• **READING TEXT**
If you are on a fixed or low income it can be difficult to find enough money to pay bills. If you or the person you care for have difficulty paying your gas, electricity or water bills, the information in this section can help you.

It contains information on the help you can get if you're on a low income, including cold weather payments, which can be paid to you or the person you care for. Payments for your gas, electricity or water bills can be made directly from some means-tested benefits through schemes called Fuel Direct and Water Direct.

Other ways of reducing bills or getting help to pay them include changing your supplier or changing your payment method. The help includes winter fuel payments and other grants.

There's also information in this section about the priority service register and protection from disconnection schemes.

The official online source of government information on benefits is GOV.UK.

Click on the bars below for more detailed information on keeping your bills low, and the support available to help you do this.

Energy efficiency

To help reduce your fuel bills, or those of the person you care for, consider how you could save energy at home. You can make small changes as well as bigger changes, such as improving your insulation.

• **PROBLEMS AND TASKS**
[1] List the specific utilities whose bills are named in the passage on help with paying household bills.
[2] Please carry on the passage on help with paying household bills, starting right after its last sentence.

• **DATA FOR ANALYSIS**

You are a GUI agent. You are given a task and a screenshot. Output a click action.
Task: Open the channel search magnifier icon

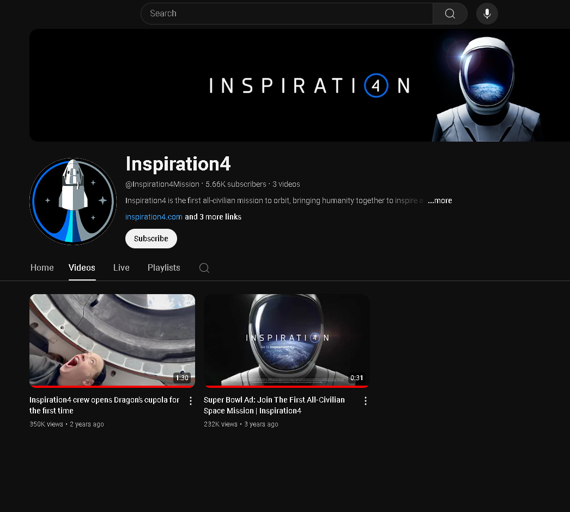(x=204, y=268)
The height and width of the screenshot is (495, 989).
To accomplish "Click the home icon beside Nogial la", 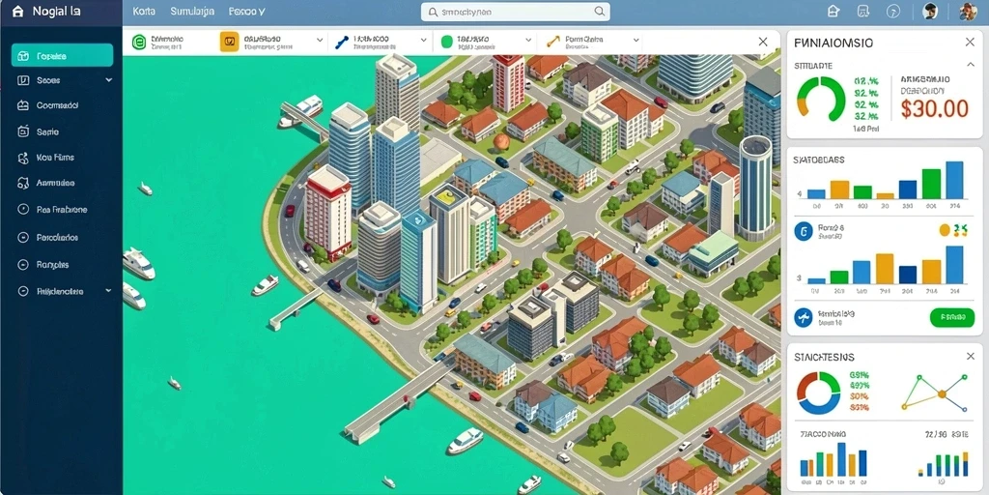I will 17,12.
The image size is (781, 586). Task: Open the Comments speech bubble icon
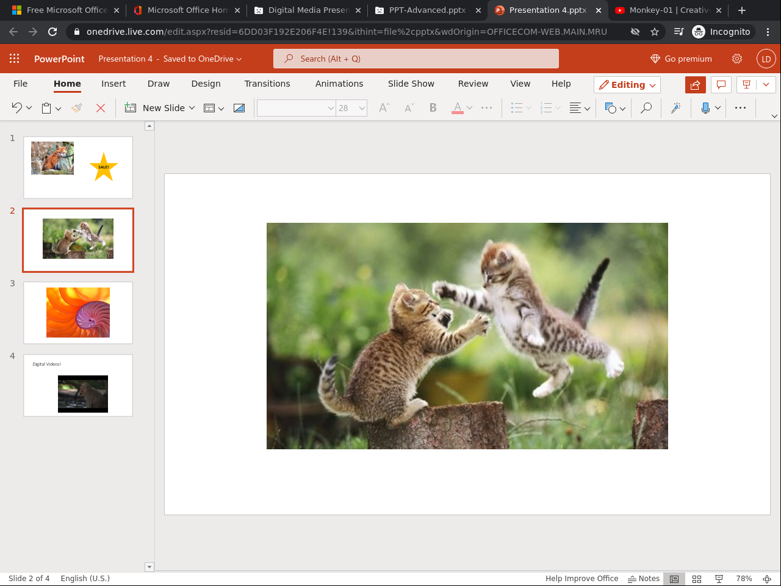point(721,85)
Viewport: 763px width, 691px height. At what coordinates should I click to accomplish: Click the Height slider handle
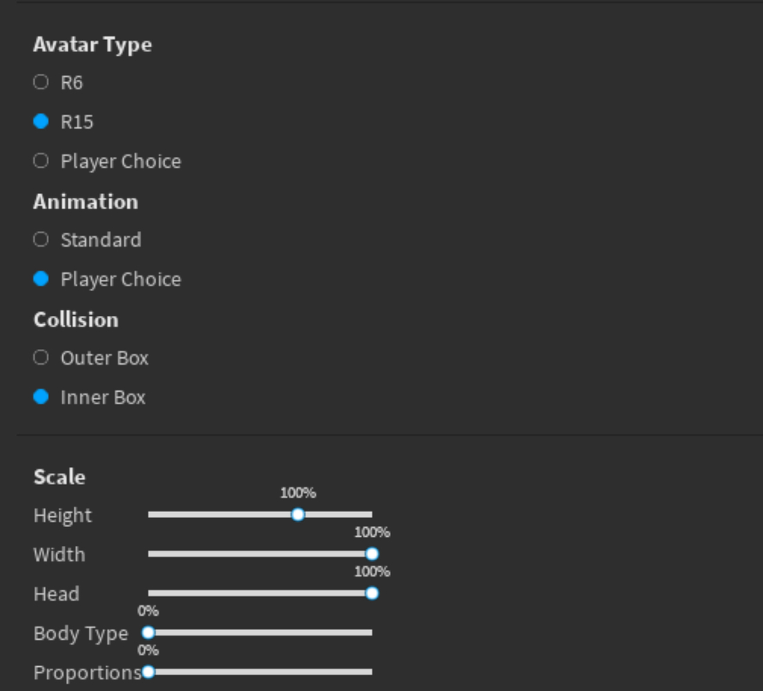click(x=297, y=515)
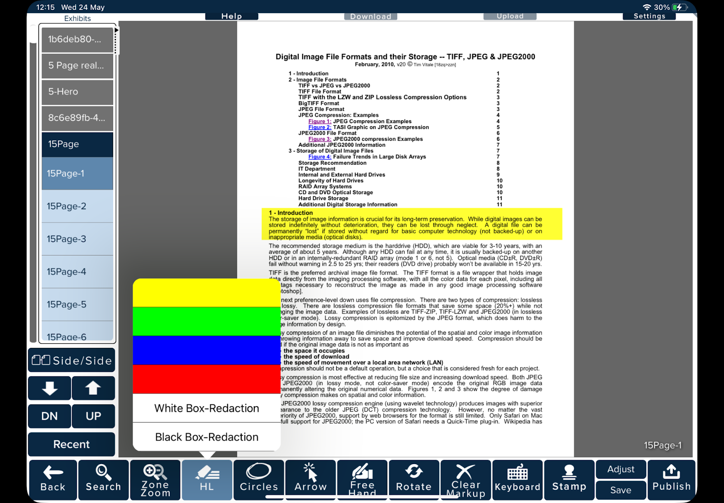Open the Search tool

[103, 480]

• **RESULTS**
[1] Gas, electricity, water

[2]
You can save energy at home simply by:

  • switching off appliances instead of leaving them on standby
  • using energy-saving lightbulbs
  • buying energy-efficient appliances when you replace old ones
  • having showers instead of baths, if possible

Home improvements

Improving the insulation of cavity walls, lofts, tanks and pipes can save you money on your heating bills. Installing new or more efficient heating, making sure windows fit properly or installing double glazing can also help to lower your bills.

Warm Front Scheme

This is a scheme to help pay for heating and insulation improvements. It's available to people who either own their own home or pay rent. The scheme may provide a package of insulation and heating improvements up to £3,500, or £6,000 where oil, low carbon or renewable technologies are recommended.

The grant can pay for various types of work, including loft insulation, draughtproofing, cavity wall insulation, installation of gas, electric or oil central heating, and timer controls for electric space and water heaters.
The scheme is available to people on various benefits and tax credits, including:

If you're not receiving one of the required benefits, you can still check with the Warm Front scheme to see whether you're entitled to any benefit.

£300 rebate

If you do not qualify for a Warm Front Grant because you do not receive a relevant benefit, you may be eligible for a £300 rebate. You must be over 60 and own or privately rent your own home.

This rebate should help towards repairing or replacing an inoperable system or installing a new central heating system where none exists at the property. In order to receive this rebate, the cost of work must be more than £300 inc. VAT and is available in English Local Authority Areas only.

For further information on the Warm Front Scheme or the £300 rebate, contact the Warm Front Team free on 0800 316 2805 (textphone 0800 072 0156).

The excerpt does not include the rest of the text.